If the top vote-getters from the February primary — Carusi, Muldrow and Mirilli — translate those results to a general election win, it would be the first time the seven-member Madison School Board is composed of all women, according to research by the secretary to the board.
There have previously been two instances in which six of the seven seats were held by women: 2007-08 and 1983-84.
Also, depending on how the match-ups shake out, the School Board could have between one person of color — Gloria Reyes who was elected last year — to as many as four, which would make it the most diverse board since 2001-02, according to the board secretary.
One priority shared by many candidates is finding ways to address the district’s persistent racial achievement gaps between white children and students of color when it comes to average academic proficiency and graduation rates.
At recent board meetings, community members have expressed concern and outrage related to a physical altercation last month between an 11-year-old black student and a white middle school staffer, who was cleared of any criminal wrongdoing and later resigned.
It has been accompanied by calls for cultural competency and anti-racism training after six instances of teachers using the N-word in front of students this year.
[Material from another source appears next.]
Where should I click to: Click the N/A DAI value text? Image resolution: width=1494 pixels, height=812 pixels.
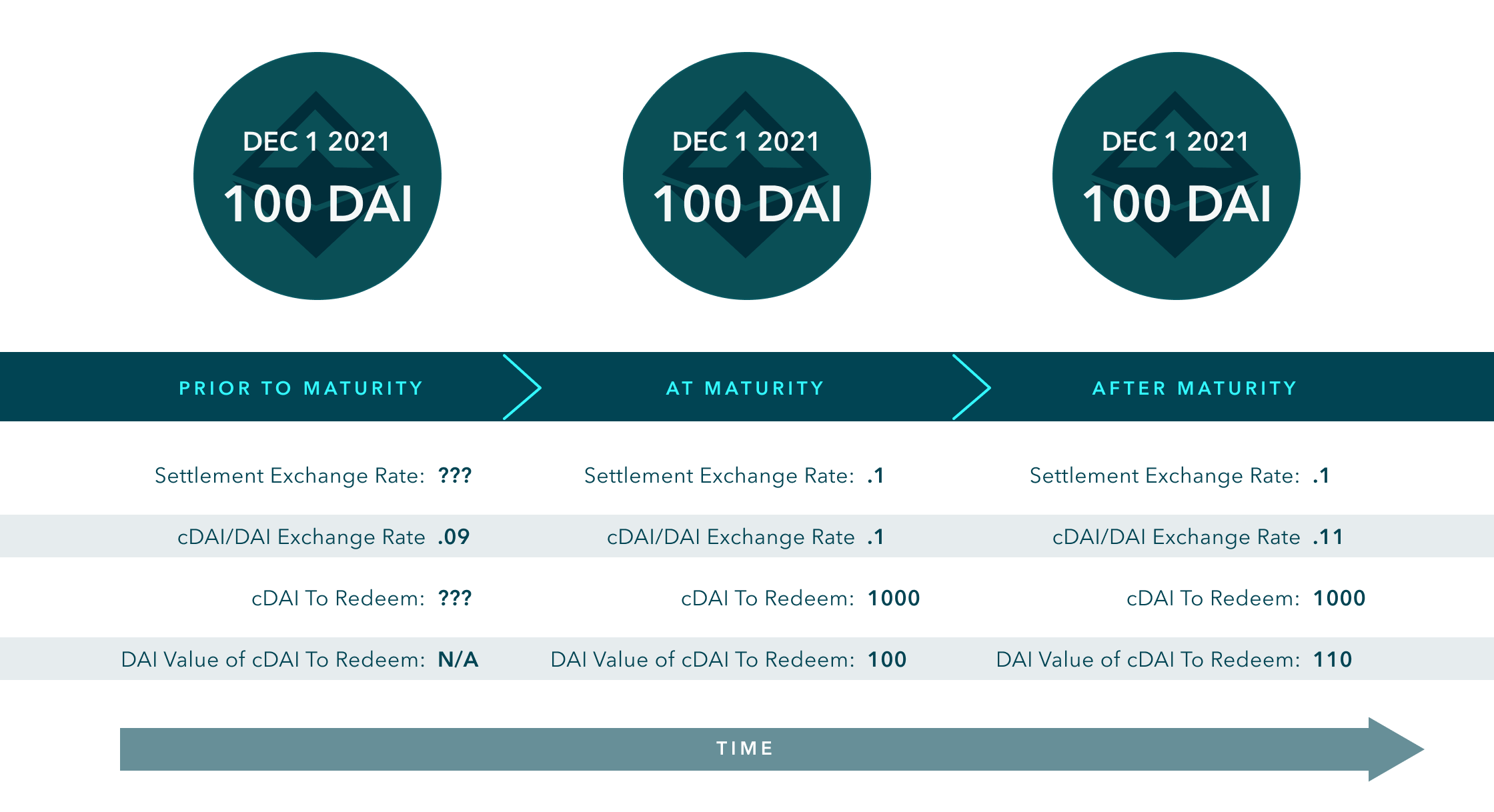click(458, 659)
The teachers union said it is unaware of any of the uses being directed at a student or meant in a derogatory manner.
Those incidents prompted hundreds of parents to sign on to a letter demanding the board do more to improve the environment for students of color, such as diversifying the district’s staff, requiring equity and social justice training, and creating new ways for community members to engage with board members face-to-face.
On Monday, School Board members held a discussion around the request inside a room closed to the public as protesters against police officers in schools disrupted the board for a second meeting in a row.
The election comes at a pivotal time for the fate of the district’s program of stationing one uniformed and armed police officer in each of the four comprehensive high schools — East, La Follette, Memorial and West.
This school year is the last in a three-year contract between the School District and the Madison Police Department.
Negotiations on a new contract between the sides is stalled, primarily over a provision sought by the board that would allow the district to remove an officer if a dispute cannot be resolved. The contract could return to the board for another vote if the language of the agreement is changed from what the board approved at its December meeting. Candidate views on the program run the gamut from opposition to enthusiastic support.
The three-year terms for School Board members also mean those elected next month would decide whether to pursue a possible facilities referendum in 2020 focusing on the high schools and how much money might be asked from taxpayers to pay for renovations and deferred maintenance.